Testing under the ghci interpreter:
$ ghci
GHCi, version 8.8.4: https://www.haskell.org/ghc/ :? for help
λ>
λ> stepFn s x = if (elem x s) then (s, Nothing) else (x:s, Just x)
λ>
λ> import Data.List(mapAccumL)
λ>
λ> pass1 xs = mapAccumL stepFn [] xs
λ>
λ> xs2 = snd $ pass1 "abacrba"
λ> xs2
[Just 'a', Just 'b', Nothing, Just 'c', Just 'r', Nothing, Nothing]
λ>
Writing a pass2 function is even easier.
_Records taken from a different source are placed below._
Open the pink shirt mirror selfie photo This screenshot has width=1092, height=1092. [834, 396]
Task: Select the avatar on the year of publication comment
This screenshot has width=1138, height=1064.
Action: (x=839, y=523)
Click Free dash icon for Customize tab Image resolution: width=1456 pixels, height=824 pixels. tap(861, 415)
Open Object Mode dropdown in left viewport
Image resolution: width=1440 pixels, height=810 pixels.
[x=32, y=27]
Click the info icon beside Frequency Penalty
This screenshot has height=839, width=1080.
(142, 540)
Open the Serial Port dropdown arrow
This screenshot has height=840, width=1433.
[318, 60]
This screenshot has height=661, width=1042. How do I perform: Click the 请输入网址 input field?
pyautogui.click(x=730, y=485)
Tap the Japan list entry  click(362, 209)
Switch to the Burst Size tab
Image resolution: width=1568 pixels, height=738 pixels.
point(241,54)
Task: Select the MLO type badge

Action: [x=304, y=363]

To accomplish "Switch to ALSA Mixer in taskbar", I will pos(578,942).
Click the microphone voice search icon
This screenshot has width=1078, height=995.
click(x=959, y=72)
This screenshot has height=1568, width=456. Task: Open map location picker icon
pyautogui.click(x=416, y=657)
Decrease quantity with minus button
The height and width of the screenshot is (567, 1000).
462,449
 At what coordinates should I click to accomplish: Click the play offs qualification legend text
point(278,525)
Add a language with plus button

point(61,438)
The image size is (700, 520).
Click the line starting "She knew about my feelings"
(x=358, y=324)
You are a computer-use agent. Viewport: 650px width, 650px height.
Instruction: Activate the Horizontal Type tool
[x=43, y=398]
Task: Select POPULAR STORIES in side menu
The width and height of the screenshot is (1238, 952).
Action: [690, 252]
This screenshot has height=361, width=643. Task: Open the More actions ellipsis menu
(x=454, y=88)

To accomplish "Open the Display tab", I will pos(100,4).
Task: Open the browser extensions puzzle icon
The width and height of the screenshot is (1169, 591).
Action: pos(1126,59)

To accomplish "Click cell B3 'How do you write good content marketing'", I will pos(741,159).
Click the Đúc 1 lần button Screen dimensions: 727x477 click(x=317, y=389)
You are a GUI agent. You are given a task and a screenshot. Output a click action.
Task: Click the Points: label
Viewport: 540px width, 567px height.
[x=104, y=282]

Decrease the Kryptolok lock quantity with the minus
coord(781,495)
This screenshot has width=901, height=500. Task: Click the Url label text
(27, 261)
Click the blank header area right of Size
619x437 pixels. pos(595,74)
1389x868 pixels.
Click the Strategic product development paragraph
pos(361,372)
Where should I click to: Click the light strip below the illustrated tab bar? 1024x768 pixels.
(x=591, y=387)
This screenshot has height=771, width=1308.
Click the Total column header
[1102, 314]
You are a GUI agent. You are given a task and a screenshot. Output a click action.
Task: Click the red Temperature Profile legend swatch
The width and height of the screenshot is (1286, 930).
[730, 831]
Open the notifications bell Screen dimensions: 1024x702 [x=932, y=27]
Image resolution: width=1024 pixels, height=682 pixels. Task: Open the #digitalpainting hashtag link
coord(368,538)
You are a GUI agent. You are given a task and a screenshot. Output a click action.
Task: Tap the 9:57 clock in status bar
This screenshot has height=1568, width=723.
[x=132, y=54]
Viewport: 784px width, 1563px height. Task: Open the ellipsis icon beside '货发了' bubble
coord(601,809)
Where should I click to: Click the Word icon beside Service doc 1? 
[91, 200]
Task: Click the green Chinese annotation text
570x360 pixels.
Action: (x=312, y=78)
To filter out Nothing non-values, we could use:
import Data.Maybe( fromJust, isJust)
pass2 = (map fromJust) . (filter isJust)
but why bother at all ? - as this is precisely what the catMaybes library function does.
λ>
λ> import Data.Maybe(catMaybes)
λ>
λ> catMaybes xs2
"abcr"
λ>
Putting it all together:
Overall, the source code can be written as:
import Data.Maybe(catMaybes)
import Data.List(mapAccumL)
uniques :: (Eq a) => [a] -> [a]
uniques = let stepFn s x = if (elem x s) then (s, Nothing) else (x:s, Just x)
in catMaybes . snd . mapAccumL stepFn []
This code is reasonably compatible with infinite lists, something occasionally referred to as being “laziness-friendly”:
λ>
λ> take 5 $ uniques $ "abacrba" ++ (cycle "abcrf")
"abcrf"
λ>
Efficiency note:
If we anticipate that it is possible to find many distinct elements in the input list and we can have an Ord a instance, the state can be implemented as a Set object rather than a plain list, this without having to alter the overall structure of the solution.
Here's a solution that uses only Prelude functions:
uniqueList theList =
if not (null theList)
then head theList : filter (/= head theList) (uniqueList (tail theList))
else []
I'm assuming this is equivalent to running two or three nested "for" loops (running through each element, then running through each element again to check for other elements with the same value, then removing those other elements) so I'd estimate this is O(n^2) or O(n^3)
Might even be better than reversing a list, nubbing it, then reversing it again, depending on your circumstances.